Amid the hatred of weeks of violence between Israelis and Palestinians, Zoher Hamdan and Amir Zohar worked to bring Arab and Jew together. Now Hamdan, a Palestinian, is in mourning for his Jewish friend Zohar, shot dead in the West Bank while fulfilling his duty as a reserve major in the Israeli army.
Amid the hatred of weeks of violence between Israelis and Palestinians, Zoher Hamdan and Amir Zohar worked to bring Arab and Jew together. Now Hamdan, a Palestinian, is in mourning for his Jewish friend Zohar, shot dead in the West Bank while fulfilling his duty as a reserve major in the Israeli army.
"My heart really hurts. To this minute I am confused," Hamdan said yesterday, hours after learning Zohar had been killed on Wednesday in a firefight with Palestinian gunmen near Jericho.
"Amir is not only missing to his family. We miss him also and I make no differentiation between Palestinians and Jews," Hamdan said. "He is our neighbour and every drop of blood that is spilled is a pity."
Age-old hatreds between Arab and Jew have resurfaced with a vengeance since the eruption of clashes on September 28 in which at least 168 people, almost all Palestinians, have been killed.
Since then, Hamdan and Zohar had worked to organise a special "Rose Day" gathering for Israeli and Palestinian children living in neighbouring areas of Jerusalem, Jewish Armon Hanatziv and Arab Sour Baher.
"Amir was really a great person...he wanted this (project) so much," said Hamdan, the Mukhtar, or leader, of Sour Baher.
Zohar was buried on Thursday, just minutes after a car bomb attack claimed by the Palestinian militant group Islamic Jihad killed two Israelis in Jerusalem.
Zohar's wife, Orly, said her husband had worked for co-existence with the Palestinians.
"That is what is most painful because we simply believed in part of their fight, we simply believed they deserved a state. It simply wasn't the right person. He did so much for this," she told Israel Radio in a soft, broken voice.
Yehuda Ben-Yossef, the chairman of the community centre in Jerusalem that Zohar directed, said the 34-year-old father of three had made the "Rose Day" project his baby. "This was the last project he worked on," Ben-Yossef said. "This was his final goal."

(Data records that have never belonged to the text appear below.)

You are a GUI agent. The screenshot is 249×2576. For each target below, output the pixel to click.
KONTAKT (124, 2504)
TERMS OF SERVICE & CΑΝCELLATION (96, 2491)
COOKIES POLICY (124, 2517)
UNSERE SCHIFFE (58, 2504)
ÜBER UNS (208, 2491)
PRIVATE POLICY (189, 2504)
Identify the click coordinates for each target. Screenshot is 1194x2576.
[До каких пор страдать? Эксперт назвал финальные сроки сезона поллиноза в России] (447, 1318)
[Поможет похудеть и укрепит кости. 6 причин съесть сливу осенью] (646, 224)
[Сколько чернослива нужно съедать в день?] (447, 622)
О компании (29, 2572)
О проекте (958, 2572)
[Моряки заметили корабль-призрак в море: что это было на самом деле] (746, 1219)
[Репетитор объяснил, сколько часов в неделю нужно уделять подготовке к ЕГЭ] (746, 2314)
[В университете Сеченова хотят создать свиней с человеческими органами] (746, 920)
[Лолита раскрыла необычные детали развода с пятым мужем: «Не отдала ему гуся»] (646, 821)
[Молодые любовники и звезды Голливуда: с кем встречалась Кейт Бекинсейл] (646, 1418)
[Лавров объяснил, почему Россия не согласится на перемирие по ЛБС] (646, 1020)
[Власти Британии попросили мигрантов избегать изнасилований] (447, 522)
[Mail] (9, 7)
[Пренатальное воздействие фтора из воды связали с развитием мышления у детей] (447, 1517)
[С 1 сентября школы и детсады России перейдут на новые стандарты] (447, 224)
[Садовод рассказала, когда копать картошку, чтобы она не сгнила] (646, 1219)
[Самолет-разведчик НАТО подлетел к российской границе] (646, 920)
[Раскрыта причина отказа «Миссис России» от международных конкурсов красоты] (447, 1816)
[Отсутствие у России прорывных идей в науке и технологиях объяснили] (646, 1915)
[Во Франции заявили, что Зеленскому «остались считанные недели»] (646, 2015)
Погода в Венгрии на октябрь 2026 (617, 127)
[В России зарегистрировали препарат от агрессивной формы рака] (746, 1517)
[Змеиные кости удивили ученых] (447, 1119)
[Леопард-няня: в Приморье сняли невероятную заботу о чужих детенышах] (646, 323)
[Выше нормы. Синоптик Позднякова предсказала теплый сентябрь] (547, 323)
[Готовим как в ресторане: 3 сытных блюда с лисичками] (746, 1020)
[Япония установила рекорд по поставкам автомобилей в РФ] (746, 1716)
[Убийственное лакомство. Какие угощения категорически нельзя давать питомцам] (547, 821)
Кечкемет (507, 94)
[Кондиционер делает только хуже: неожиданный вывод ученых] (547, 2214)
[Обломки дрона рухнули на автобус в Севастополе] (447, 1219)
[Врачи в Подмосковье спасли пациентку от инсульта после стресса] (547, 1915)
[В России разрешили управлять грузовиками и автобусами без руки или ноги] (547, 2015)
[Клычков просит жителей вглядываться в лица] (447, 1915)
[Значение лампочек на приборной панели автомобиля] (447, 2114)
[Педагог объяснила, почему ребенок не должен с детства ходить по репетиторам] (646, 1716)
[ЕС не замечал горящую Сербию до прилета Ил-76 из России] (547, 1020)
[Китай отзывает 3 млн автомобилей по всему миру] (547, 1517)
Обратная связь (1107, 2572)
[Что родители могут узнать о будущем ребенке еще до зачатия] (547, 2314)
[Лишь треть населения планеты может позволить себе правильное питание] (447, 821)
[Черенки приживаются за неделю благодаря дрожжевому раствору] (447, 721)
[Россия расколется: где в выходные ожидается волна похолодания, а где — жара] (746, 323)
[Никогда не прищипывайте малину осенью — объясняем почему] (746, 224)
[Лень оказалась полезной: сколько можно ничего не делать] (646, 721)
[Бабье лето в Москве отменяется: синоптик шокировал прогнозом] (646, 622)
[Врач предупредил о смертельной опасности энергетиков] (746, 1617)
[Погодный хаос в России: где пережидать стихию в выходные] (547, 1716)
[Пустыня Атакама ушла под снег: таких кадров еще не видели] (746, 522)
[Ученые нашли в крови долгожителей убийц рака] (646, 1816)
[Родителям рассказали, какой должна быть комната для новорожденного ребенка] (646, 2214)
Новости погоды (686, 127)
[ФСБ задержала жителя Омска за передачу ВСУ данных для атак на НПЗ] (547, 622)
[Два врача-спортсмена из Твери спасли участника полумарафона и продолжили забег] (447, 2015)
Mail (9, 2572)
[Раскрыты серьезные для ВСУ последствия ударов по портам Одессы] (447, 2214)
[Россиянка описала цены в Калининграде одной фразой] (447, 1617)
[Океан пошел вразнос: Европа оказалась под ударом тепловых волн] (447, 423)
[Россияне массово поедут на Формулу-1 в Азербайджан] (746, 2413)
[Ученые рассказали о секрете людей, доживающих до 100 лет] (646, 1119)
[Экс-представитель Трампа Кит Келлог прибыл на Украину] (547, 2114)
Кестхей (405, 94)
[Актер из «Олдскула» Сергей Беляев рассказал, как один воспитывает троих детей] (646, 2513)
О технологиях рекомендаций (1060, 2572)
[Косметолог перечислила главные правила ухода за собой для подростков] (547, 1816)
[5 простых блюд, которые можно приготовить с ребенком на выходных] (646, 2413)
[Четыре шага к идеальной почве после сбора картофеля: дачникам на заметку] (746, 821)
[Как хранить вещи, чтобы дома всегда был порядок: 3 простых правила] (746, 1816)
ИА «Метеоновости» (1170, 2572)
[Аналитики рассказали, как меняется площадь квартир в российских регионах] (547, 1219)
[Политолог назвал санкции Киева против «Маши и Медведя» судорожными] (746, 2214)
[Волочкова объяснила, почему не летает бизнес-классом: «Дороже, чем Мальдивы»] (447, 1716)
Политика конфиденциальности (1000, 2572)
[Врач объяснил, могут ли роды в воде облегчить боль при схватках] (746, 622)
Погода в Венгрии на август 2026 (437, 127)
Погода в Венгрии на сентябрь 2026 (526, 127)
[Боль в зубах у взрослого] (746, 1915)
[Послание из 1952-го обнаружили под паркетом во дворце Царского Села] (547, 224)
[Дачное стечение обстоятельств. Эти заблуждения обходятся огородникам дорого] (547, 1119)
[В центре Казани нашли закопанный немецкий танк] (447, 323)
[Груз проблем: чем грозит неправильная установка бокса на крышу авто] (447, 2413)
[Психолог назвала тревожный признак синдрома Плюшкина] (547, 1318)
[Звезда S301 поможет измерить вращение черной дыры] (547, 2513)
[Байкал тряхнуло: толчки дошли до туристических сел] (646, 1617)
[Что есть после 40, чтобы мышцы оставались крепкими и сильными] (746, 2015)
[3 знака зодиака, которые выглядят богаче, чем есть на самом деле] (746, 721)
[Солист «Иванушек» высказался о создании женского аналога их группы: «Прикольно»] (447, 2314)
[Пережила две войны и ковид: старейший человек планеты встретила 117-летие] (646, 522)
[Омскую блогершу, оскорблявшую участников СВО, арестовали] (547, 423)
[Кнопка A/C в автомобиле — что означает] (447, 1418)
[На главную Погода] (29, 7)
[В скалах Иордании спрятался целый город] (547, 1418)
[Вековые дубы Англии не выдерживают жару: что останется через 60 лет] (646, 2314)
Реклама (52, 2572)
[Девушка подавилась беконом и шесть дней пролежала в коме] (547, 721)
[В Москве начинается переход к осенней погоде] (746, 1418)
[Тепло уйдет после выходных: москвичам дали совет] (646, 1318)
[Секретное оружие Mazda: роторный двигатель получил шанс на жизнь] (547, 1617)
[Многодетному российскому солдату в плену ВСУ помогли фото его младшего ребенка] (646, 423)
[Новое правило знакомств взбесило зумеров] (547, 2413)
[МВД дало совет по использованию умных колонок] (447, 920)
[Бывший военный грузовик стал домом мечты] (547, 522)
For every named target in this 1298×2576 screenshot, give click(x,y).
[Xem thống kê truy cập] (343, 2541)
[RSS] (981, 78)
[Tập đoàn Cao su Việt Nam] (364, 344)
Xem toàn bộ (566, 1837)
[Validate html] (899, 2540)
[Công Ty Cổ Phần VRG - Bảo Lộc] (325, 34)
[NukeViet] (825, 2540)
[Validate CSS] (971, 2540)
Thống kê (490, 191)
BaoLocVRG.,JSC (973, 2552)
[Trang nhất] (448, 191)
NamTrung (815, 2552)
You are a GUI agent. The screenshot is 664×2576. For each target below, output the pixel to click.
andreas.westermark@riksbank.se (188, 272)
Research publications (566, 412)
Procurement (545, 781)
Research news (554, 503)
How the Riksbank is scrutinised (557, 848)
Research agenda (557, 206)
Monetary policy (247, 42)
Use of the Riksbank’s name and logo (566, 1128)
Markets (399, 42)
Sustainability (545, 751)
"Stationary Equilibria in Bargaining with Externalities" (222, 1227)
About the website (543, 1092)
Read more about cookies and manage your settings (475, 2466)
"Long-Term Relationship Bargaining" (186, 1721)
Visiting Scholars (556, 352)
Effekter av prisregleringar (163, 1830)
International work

Hamdan said he and Zohar were working to preserve ties as neighbours because they knew that when the shooting stopped they would still have to live together. He said Israeli Prime Minister Ehud Barak and Palestinian President Yasser Arafat were both to blame for failing to end the five weeks of clashes.
Hamdan now plans to pay a condolence call on Zohar's family with other people from Sour Baher who had known the dead reserve soldier. And he is determined to see Zohar's "Rose Day" project become a reality.